**SOAL LATIHAN A**
Tentukan apakah setiap pernyataan berikut sesuai dengan teks tentang prospek pasar obligasi: (i) Katarina Setiawan memprediksi kinerja pasar obligasi tahun ini masih akan kuat; (ii) secara historis pasar obligasi berkinerja baik ketika suku bunga tinggi; (iii) keterangan Katarina disampaikan di Jakarta pada hari Senin. Jawab setiap pernyataan dengan ya atau tidak, disertai kutipan persis kata-kata teks yang menentukan jawaban itu.

**DOKUMEN**
--------

Pada 2021 sebagai tahun pemulihan didukung oleh vaksinasi secara global yang menjadi kunci untuk normalisasi aktivitas ekonomi

Jakarta (ANTARA) - Chief Economist & Investment Strategist PT Manulife Aset Manajemen Indonesia Katarina Setiawan memprediksi kinerja pasar obligasi pada tahun ini masih akan kuat didukung kondisi makro ekonomi domestik yang relatif baik.

Menurut Katarina, prospek pasar obligasi sangat erat hubungannya dengan kondisi makroekonomi terutama terkait suku bunga, inflasi, dan stabilitas nilai tukar rupiah. Pasar obligasi secara historis mencatat kinerja baik pada tren suku bunga rendah dan inflasi tetap terjaga.

"Menurut kami, dinamika kondisi makroekonomi tahun ini akan tetap suportif bagi pasar obligasi, di mana suku bunga diperkirakan tetap rendah dan inflasi tetap pada level yang terjaga," ujar Katarina melalui keterangan di Jakarta, Selasa.

--------

**ENTRI DATA**

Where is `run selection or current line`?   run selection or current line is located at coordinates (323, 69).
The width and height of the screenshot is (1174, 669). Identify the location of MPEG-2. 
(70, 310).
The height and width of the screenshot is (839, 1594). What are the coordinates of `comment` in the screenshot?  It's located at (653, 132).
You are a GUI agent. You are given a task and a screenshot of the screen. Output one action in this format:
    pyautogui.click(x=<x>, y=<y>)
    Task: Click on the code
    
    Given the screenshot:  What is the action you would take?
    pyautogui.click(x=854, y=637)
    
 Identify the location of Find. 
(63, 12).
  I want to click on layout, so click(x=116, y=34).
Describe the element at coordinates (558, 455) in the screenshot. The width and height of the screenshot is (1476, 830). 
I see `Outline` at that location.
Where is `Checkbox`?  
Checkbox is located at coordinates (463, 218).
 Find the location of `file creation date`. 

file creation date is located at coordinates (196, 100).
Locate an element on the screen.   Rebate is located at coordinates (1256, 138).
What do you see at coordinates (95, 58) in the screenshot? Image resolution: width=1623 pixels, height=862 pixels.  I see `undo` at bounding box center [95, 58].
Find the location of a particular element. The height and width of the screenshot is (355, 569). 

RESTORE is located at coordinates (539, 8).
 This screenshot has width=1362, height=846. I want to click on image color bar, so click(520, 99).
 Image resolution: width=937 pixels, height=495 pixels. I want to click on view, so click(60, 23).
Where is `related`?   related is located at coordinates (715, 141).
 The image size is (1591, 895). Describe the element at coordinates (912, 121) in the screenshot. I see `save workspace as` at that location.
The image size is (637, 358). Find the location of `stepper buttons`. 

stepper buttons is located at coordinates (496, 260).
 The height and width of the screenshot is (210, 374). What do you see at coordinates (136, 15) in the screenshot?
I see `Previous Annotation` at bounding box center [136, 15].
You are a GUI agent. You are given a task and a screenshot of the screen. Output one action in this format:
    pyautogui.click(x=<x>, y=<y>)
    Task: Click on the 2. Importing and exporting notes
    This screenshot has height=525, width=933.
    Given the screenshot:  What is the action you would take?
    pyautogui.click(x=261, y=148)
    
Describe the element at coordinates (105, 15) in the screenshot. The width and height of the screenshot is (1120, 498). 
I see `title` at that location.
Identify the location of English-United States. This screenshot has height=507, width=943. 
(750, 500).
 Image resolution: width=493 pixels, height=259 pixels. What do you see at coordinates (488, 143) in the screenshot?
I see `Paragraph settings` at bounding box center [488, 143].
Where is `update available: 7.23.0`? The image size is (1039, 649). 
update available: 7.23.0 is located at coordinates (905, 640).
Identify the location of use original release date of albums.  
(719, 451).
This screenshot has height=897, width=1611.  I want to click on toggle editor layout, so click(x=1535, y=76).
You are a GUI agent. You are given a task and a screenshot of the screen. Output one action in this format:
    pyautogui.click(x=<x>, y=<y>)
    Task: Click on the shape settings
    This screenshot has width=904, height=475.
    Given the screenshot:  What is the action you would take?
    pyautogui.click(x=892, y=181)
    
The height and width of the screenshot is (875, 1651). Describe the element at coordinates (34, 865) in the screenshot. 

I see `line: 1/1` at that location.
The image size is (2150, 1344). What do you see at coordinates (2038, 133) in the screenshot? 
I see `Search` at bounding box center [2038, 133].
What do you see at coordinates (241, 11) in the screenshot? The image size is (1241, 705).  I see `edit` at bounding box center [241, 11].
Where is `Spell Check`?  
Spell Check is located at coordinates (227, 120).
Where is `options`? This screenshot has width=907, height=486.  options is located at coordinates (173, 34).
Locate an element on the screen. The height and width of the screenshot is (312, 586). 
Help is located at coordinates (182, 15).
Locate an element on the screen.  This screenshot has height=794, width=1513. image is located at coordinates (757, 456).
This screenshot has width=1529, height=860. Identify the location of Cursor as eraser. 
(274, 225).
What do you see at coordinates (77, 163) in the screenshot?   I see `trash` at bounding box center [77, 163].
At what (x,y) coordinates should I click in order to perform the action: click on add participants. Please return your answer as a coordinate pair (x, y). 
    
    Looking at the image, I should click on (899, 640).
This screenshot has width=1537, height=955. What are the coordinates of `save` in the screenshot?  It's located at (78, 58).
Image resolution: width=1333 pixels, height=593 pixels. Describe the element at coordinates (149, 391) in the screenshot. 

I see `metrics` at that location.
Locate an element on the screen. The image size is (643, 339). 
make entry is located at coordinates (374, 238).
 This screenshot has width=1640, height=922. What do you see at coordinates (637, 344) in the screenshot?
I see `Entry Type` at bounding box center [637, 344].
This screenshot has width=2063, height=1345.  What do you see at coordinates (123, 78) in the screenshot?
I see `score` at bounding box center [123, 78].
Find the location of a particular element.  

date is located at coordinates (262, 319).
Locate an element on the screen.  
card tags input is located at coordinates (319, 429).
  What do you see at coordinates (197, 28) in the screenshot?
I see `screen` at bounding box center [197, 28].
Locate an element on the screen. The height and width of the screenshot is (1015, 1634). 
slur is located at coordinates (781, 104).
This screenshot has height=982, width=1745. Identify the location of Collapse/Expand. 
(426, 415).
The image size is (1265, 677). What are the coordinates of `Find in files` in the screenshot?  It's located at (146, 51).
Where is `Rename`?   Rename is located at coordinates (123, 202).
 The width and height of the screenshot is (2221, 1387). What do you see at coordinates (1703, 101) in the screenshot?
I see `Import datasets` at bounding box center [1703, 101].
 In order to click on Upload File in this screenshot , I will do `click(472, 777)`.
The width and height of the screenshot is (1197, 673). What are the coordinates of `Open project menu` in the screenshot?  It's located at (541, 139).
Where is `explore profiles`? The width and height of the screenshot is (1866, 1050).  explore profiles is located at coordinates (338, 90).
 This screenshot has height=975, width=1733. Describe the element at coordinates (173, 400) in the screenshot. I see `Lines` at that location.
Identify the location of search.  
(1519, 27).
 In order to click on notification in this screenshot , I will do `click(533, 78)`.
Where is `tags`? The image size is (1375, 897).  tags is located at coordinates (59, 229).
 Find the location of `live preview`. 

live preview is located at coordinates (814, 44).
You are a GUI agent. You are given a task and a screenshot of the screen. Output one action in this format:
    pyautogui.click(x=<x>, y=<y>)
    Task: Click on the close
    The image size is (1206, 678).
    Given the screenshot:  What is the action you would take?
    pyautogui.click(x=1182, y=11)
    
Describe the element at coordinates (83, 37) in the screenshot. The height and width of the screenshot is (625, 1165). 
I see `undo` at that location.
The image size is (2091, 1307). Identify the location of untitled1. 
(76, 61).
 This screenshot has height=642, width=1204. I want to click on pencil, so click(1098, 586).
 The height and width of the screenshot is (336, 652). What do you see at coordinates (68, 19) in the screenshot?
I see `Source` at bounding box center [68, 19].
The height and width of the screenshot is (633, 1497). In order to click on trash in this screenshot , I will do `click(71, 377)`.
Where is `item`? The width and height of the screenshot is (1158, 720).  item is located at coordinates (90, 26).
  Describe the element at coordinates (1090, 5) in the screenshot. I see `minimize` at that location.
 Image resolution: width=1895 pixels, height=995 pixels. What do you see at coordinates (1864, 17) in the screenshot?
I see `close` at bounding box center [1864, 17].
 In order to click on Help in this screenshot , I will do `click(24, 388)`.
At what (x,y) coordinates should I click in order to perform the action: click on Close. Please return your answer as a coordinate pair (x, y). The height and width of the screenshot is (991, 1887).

--------

**SOAL LATIHAN B**
Cetak ulang tanpa perubahan baris-baris catatan di atas, mulai dari baris yang memuat "coordinates (715, 141)." dan berakhir pada baris yang memuat "center [2038, 133].". Kedua baris batas itu ikut disertakan.

**JAWABAN LENGKAP A**
(i) Ya: "memprediksi kinerja pasar obligasi pada tahun ini masih akan kuat"
(ii) Tidak: "Pasar obligasi secara historis mencatat kinerja baik pada tren suku bunga rendah dan inflasi tetap terjaga."
(iii) Tidak: "ujar Katarina melalui keterangan di Jakarta, Selasa."

**JAWABAN LENGKAP B**
Where is `related`?   related is located at coordinates (715, 141).
 The image size is (1591, 895). Describe the element at coordinates (912, 121) in the screenshot. I see `save workspace as` at that location.
The image size is (637, 358). Find the location of `stepper buttons`. 

stepper buttons is located at coordinates (496, 260).
 The height and width of the screenshot is (210, 374). What do you see at coordinates (136, 15) in the screenshot?
I see `Previous Annotation` at bounding box center [136, 15].
You are a GUI agent. You are given a task and a screenshot of the screen. Output one action in this format:
    pyautogui.click(x=<x>, y=<y>)
    Task: Click on the 2. Importing and exporting notes
    This screenshot has height=525, width=933.
    Given the screenshot:  What is the action you would take?
    pyautogui.click(x=261, y=148)
    
Describe the element at coordinates (105, 15) in the screenshot. The width and height of the screenshot is (1120, 498). 
I see `title` at that location.
Identify the location of English-United States. This screenshot has height=507, width=943. 
(750, 500).
 Image resolution: width=493 pixels, height=259 pixels. What do you see at coordinates (488, 143) in the screenshot?
I see `Paragraph settings` at bounding box center [488, 143].
Where is `update available: 7.23.0`? The image size is (1039, 649). 
update available: 7.23.0 is located at coordinates (905, 640).
Identify the location of use original release date of albums.  
(719, 451).
This screenshot has height=897, width=1611.  I want to click on toggle editor layout, so click(x=1535, y=76).
You are a GUI agent. You are given a task and a screenshot of the screen. Output one action in this format:
    pyautogui.click(x=<x>, y=<y>)
    Task: Click on the shape settings
    This screenshot has width=904, height=475.
    Given the screenshot:  What is the action you would take?
    pyautogui.click(x=892, y=181)
    
The height and width of the screenshot is (875, 1651). Describe the element at coordinates (34, 865) in the screenshot. 

I see `line: 1/1` at that location.
The image size is (2150, 1344). What do you see at coordinates (2038, 133) in the screenshot? 
I see `Search` at bounding box center [2038, 133].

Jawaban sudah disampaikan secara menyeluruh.